↓↓↓
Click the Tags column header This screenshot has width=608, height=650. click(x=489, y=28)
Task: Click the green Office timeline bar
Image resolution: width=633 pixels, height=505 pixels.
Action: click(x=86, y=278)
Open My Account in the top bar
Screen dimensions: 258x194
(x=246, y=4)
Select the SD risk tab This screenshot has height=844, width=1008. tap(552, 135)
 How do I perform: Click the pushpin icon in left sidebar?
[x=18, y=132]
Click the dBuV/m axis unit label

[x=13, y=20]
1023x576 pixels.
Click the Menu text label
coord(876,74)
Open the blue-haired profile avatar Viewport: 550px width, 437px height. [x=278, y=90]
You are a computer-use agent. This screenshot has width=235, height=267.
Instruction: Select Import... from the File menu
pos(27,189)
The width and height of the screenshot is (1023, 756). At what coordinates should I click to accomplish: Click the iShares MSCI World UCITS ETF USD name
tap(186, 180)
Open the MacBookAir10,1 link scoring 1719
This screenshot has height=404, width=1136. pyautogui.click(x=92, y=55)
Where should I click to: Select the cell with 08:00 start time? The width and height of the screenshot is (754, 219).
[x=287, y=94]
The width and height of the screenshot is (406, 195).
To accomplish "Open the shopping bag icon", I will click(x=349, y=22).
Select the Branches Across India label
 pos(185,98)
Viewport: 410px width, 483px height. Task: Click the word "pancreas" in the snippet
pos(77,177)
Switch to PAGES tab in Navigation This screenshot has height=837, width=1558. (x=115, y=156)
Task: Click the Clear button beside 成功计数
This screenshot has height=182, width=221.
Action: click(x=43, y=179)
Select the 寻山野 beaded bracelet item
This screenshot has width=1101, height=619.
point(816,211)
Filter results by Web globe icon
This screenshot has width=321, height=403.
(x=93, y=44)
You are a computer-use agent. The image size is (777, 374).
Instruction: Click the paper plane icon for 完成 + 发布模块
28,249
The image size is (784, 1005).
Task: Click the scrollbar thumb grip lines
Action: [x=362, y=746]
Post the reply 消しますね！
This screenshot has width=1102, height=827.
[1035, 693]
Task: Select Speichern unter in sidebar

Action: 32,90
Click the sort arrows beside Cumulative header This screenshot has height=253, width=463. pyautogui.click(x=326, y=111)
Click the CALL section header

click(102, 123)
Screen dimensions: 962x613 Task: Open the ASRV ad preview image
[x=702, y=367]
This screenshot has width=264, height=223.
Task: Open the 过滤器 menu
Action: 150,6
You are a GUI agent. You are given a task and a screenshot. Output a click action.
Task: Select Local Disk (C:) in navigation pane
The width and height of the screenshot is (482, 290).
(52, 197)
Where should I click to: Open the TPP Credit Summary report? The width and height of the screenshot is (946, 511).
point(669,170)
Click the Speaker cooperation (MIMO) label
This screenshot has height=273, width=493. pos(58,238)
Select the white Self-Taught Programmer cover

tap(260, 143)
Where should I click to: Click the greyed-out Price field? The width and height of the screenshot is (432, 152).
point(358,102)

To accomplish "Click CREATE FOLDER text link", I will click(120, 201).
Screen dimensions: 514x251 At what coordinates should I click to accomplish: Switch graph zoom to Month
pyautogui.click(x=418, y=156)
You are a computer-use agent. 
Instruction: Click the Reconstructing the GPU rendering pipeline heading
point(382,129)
↑↑↑
WHAT YOU NEED TO DO: Restate the whole of the data exactly.

RESULT OF THE TASK:
Click the Tags column header This screenshot has width=608, height=650. click(x=489, y=28)
Task: Click the green Office timeline bar
Image resolution: width=633 pixels, height=505 pixels.
Action: click(x=86, y=278)
Open My Account in the top bar
Screen dimensions: 258x194
(x=246, y=4)
Select the SD risk tab This screenshot has height=844, width=1008. tap(552, 135)
 How do I perform: Click the pushpin icon in left sidebar?
[x=18, y=132]
Click the dBuV/m axis unit label

[x=13, y=20]
1023x576 pixels.
Click the Menu text label
coord(876,74)
Open the blue-haired profile avatar Viewport: 550px width, 437px height. [x=278, y=90]
You are a computer-use agent. This screenshot has width=235, height=267.
Instruction: Select Import... from the File menu
pos(27,189)
The width and height of the screenshot is (1023, 756). At what coordinates should I click to accomplish: Click the iShares MSCI World UCITS ETF USD name
tap(186, 180)
Open the MacBookAir10,1 link scoring 1719
This screenshot has height=404, width=1136. pyautogui.click(x=92, y=55)
Where should I click to: Select the cell with 08:00 start time? The width and height of the screenshot is (754, 219).
[x=287, y=94]
The width and height of the screenshot is (406, 195).
To accomplish "Open the shopping bag icon", I will click(x=349, y=22).
Select the Branches Across India label
 pos(185,98)
Viewport: 410px width, 483px height. Task: Click the word "pancreas" in the snippet
pos(77,177)
Switch to PAGES tab in Navigation This screenshot has height=837, width=1558. (x=115, y=156)
Task: Click the Clear button beside 成功计数
This screenshot has height=182, width=221.
Action: click(x=43, y=179)
Select the 寻山野 beaded bracelet item
This screenshot has width=1101, height=619.
point(816,211)
Filter results by Web globe icon
This screenshot has width=321, height=403.
(x=93, y=44)
You are a computer-use agent. The image size is (777, 374).
Instruction: Click the paper plane icon for 完成 + 发布模块
28,249
The image size is (784, 1005).
Task: Click the scrollbar thumb grip lines
Action: [x=362, y=746]
Post the reply 消しますね！
This screenshot has width=1102, height=827.
[1035, 693]
Task: Select Speichern unter in sidebar

Action: 32,90
Click the sort arrows beside Cumulative header This screenshot has height=253, width=463. pyautogui.click(x=326, y=111)
Click the CALL section header

click(102, 123)
Screen dimensions: 962x613 Task: Open the ASRV ad preview image
[x=702, y=367]
This screenshot has width=264, height=223.
Task: Open the 过滤器 menu
Action: 150,6
You are a GUI agent. You are given a task and a screenshot. Output a click action.
Task: Select Local Disk (C:) in navigation pane
The width and height of the screenshot is (482, 290).
(52, 197)
Where should I click to: Open the TPP Credit Summary report? The width and height of the screenshot is (946, 511).
point(669,170)
Click the Speaker cooperation (MIMO) label
This screenshot has height=273, width=493. pos(58,238)
Select the white Self-Taught Programmer cover

tap(260, 143)
Where should I click to: Click the greyed-out Price field? The width and height of the screenshot is (432, 152).
point(358,102)

To accomplish "Click CREATE FOLDER text link", I will click(120, 201).
Screen dimensions: 514x251 At what coordinates should I click to accomplish: Switch graph zoom to Month
pyautogui.click(x=418, y=156)
You are a computer-use agent. 
Instruction: Click the Reconstructing the GPU rendering pipeline heading
point(382,129)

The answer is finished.